Covariance analysis of individual 100-ns simulations shows variability of protein environment of retinylidene C5-, C9-, and C13-methyl groups. Elements of the covariance matrix are depicted by colors and range from −1 (completely anti-correlated; blue) to 1 (completely correlated; red). Panels (a)–(c) correspond to C5-, C9- and C13-methyl positions, respectively. Note that the matrix in panel (a) has three different blocks: (i) simulations 1– 11, (ii) simulations 12– 15, and (iii) simulations 16–23. Each of the blocks has a distinct C5-methyl environment. By contrast, in (b) and (c) the color map for the C9-, and C13-methyls has a consistent green color, indicating all 23 simulations yield similar methyl group environments. Panels (d)–(f) show contact matrices for the C5-, C9-, and C13-methyl groups, respectively. Columns list the simulation number and rows correspond to residues within a 4 Å-radius sphere centered on the methyl carbon. The color scale ranges from blue (low fraction value; indicating residue is infrequent within 4 Å-radius sphere) to red (high fraction showing sampling of different environments.
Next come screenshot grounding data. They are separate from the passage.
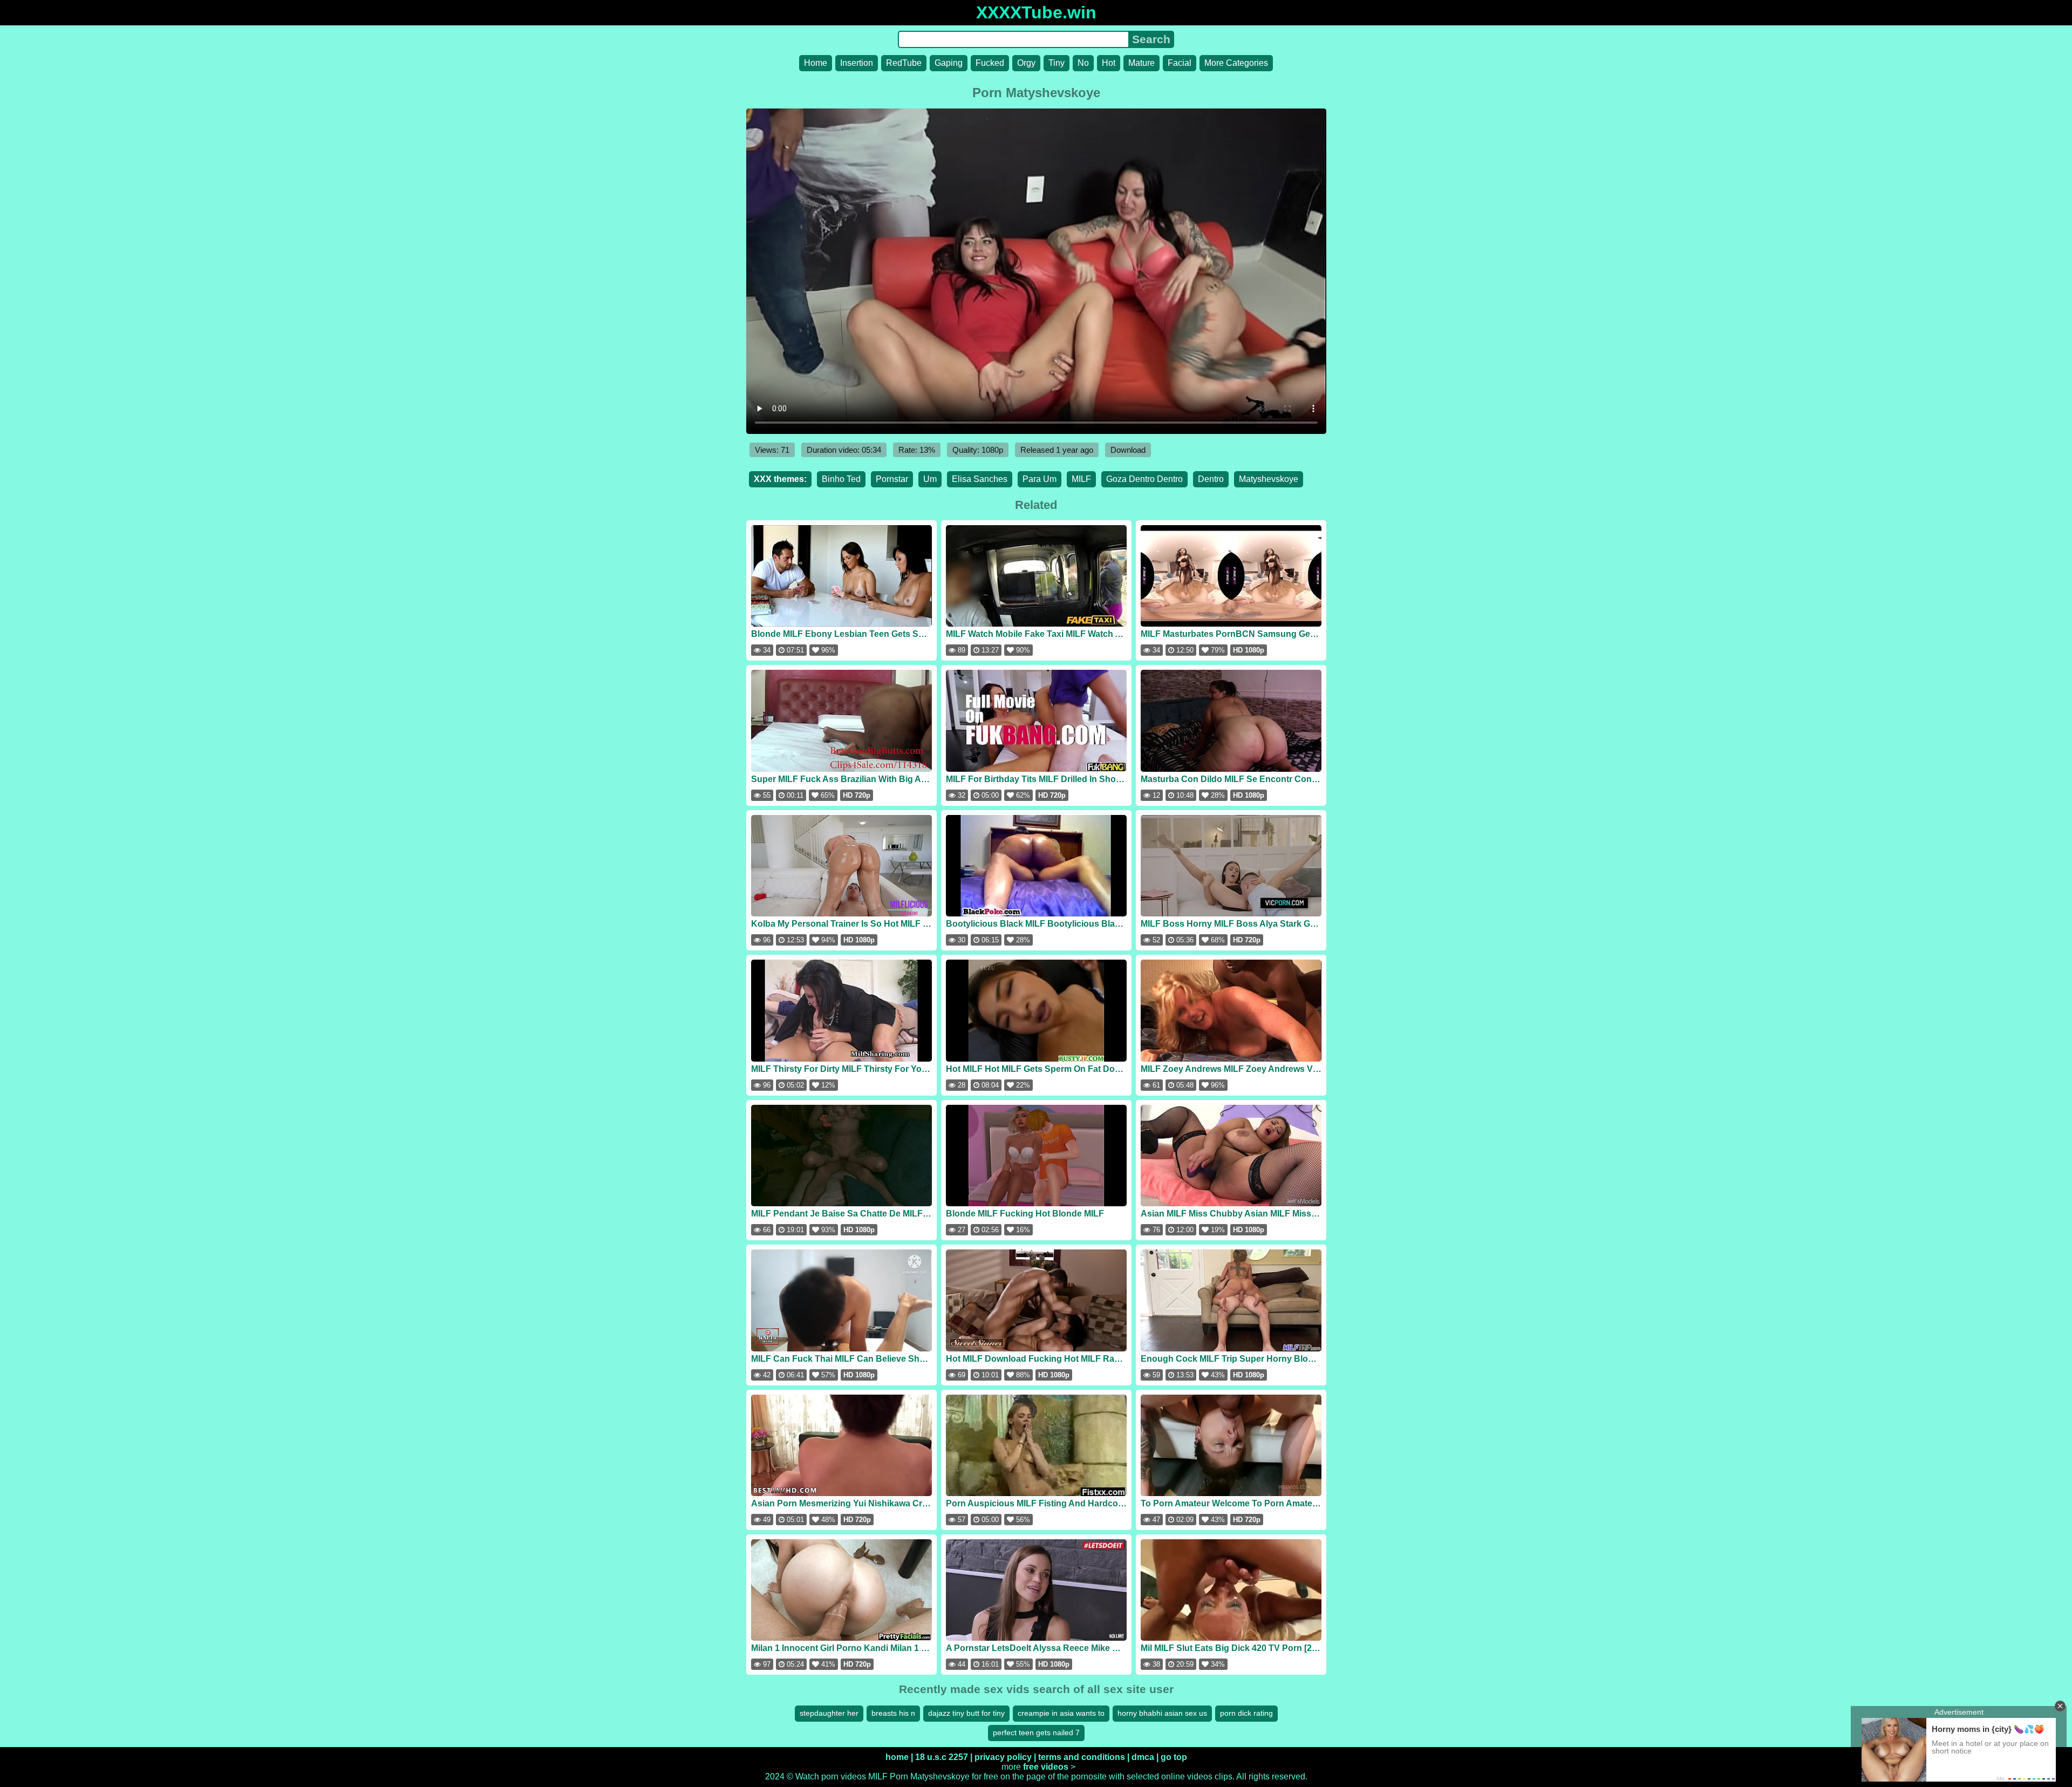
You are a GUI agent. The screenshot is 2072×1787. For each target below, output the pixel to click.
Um (930, 479)
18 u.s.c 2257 (941, 1757)
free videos (1045, 1766)
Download (1128, 449)
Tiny (1056, 62)
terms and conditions (1081, 1757)
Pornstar (892, 479)
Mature (1141, 62)
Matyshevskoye (1268, 479)
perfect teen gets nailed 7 (1036, 1732)
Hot (1108, 62)
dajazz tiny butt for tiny (966, 1713)
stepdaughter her (829, 1713)
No (1083, 62)
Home (815, 62)
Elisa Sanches (979, 479)
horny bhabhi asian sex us (1162, 1713)
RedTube (904, 62)
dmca (1143, 1757)
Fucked (990, 62)
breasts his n (893, 1713)
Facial (1179, 62)
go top (1174, 1757)
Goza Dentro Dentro (1144, 479)
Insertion (856, 62)
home (897, 1757)
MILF (1081, 479)
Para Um (1040, 479)
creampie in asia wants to (1061, 1713)
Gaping (949, 62)
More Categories (1236, 62)
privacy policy (1003, 1757)
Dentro (1211, 479)
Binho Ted (841, 479)
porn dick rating (1246, 1713)
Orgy (1026, 62)
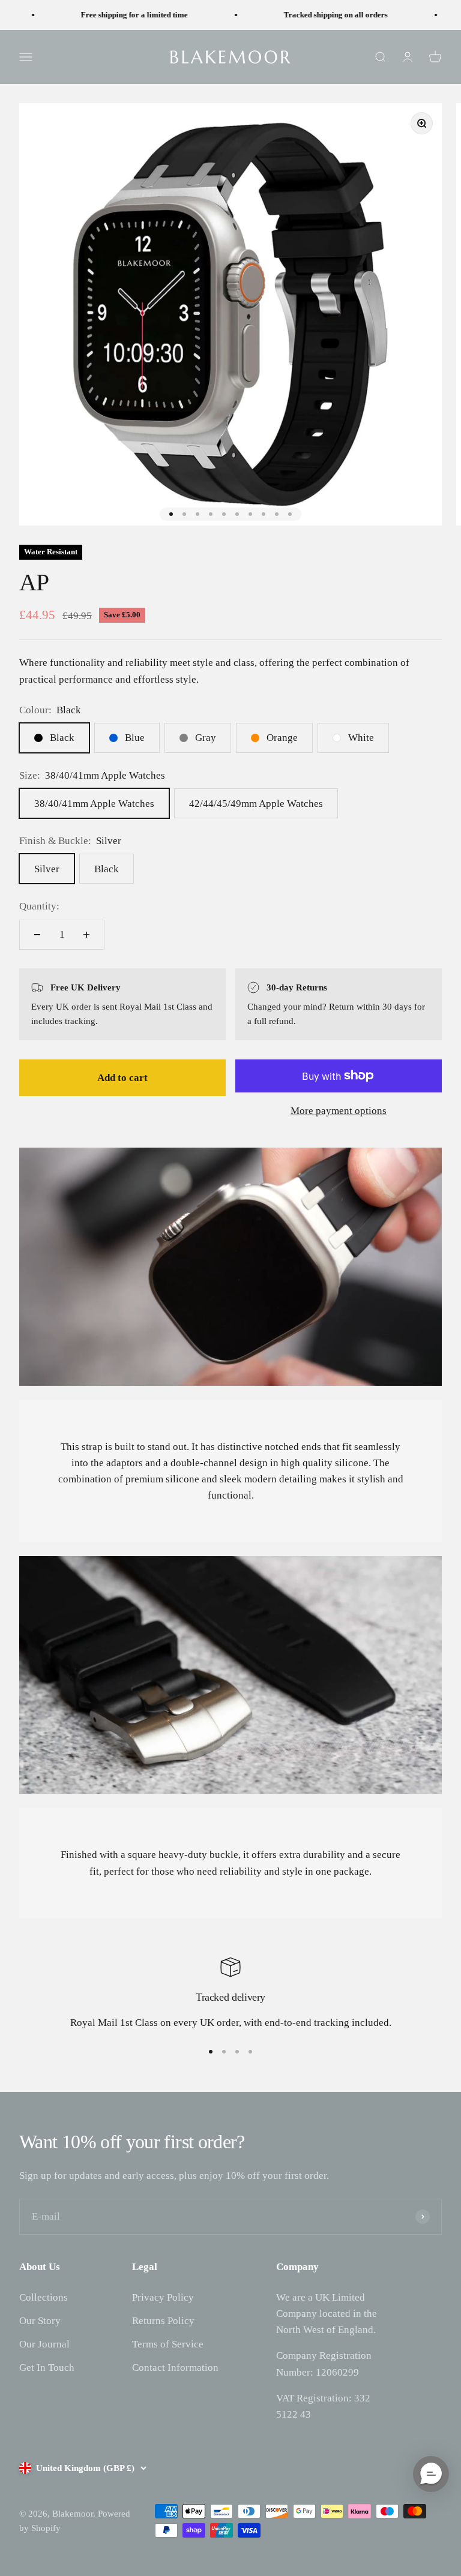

For the C9- and C13-methyls in (b) and (c), bands of similar colors across all 23 simulations evince similar environments.

Figure 6

Conformation of the β-ionone ring is correlated with its distance to Trp²⁶⁵ side chain. (a) Distance between center of the β-ionone ring and the indole 6-carbon ring of Trp²⁶⁵ side chain used in the cross-correlation calculation is shown by the white line. (b) Average cross-correlation profile of the 19 simulations containing the 6-s-trans state shows a non-zero correlation value above the noise level at τ = −1 ns. Thus a correlation between the C6–C7 torsion angle and the distance between the β-ionone ring and Trp²⁶⁵ is revealed.

Figure 7

Dynamical structure of the retinal inverse agonist in its binding pocket is obtained for dark-state rhodopsin. Both positive (red) and negative (blue) 6-s-cis conformers are placed into the binding pocket of rhodopsin. The three planes used to describe the structure of retinal are designated by A, B, and C (cf. text).